I wrote to the principal and the bishop informing them that claims of this massacre were false, along with some reasons why and asking if they would rectify this situation with the pupils. The bishop refused to answer personally but his 'cultural adviser' sent me lengthy book co-written by that bastion of slanted history, 'Dame' Claudia Orange giving an alleged history of the Church in NZ. The relevance of this escapes me. The principal sent me a letter suggesting that my views were warped and that he was happy educating his pupils about (false) massacres. I wrote him back suggesting that if he was going to teach his pupils lies, could he at least also educate them about real massacres that occurred between Maori and by Maori against settlers, including instances where settler children were thrown live into the air to be impaled upon Maori bayonets as they fell. He replied that although he was happy to regale his pupils with (false) stories of horrific colonial massacres, he would not allow his pupils to be told (true) stories of horrific Maori massacres as this would traumatise them.
There is a Tauranga identity by the name of Tommy 'Kapai' Wilson who is allowed to travel around schools 'educating' children. He is a adamant believer in the story of a Rangiaowhia massacre.
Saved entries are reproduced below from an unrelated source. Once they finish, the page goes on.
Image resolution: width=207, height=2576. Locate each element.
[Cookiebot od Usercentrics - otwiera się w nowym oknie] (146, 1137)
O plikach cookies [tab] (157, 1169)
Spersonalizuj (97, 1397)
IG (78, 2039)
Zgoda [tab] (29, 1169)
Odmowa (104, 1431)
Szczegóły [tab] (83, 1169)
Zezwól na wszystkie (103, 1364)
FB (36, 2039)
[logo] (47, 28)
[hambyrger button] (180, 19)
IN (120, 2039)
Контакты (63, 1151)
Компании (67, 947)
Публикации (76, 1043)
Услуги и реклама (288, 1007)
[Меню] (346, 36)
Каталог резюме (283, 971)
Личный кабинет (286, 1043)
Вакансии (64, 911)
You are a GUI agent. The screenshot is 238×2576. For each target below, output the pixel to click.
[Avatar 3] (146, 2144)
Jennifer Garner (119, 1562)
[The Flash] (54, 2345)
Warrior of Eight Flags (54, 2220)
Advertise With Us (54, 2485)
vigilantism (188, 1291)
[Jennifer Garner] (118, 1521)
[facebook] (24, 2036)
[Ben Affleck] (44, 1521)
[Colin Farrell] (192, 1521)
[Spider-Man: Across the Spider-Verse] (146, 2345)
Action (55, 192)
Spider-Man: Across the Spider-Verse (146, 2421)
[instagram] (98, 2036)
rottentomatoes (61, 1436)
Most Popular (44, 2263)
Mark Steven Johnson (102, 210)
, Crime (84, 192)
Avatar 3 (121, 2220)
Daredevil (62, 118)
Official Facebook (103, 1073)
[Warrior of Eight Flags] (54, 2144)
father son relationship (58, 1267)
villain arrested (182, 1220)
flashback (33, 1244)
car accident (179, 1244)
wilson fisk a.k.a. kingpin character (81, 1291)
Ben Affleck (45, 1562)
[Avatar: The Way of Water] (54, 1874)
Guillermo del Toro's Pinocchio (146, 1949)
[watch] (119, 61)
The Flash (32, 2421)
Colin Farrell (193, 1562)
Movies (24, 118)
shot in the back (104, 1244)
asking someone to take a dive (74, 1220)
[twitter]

It matters not how much contrary evidence there is (and there is an overwhelming amount). He wants it to be true, therefore it is.

Laurent said...

It is quite apparent in NZ these days, and together with our new sanitised history that is taught in our schools thus, if a lie is repeated often enough it becomes the NEW TRUTH.

ngako.com said...

It is sad, ignorant, and uncomfortable that such seemingly intelligent men are focused on the "fight" and not the purpose.
As a young woman of Maori heritage and British heritage, I am both privileged and burdened by my history.
Obviously there will be different accounts of the Land Wars, but who are you to ascertain what is "correct" history?
Were you there? No.
Was i there? No.
This is my history, our history, the nations history. If you cannot embrace the haunting details of our country, then you are not part of our country.
Tangata Maori (not 'Maoris) have retold history via korero (words). You cannot tell me every historical written account is accurate - neither is the korero.
The purpose is educating our future generations of the racial inequality from BOTH sides of nations history.
Focus people.

ONZF said...

It's great to see ngako.com has used the words Tangata Maori to refer to her early ancestors and not tangata whenua. The same words used in the Tiriti o Waitangi and acknowledged and accepted by over 500 tangata Maori chiefs when they signed the Tiriti. Through intermarriage of their own free will the people know as tangata Maori are now, as ngako.com states, Maori.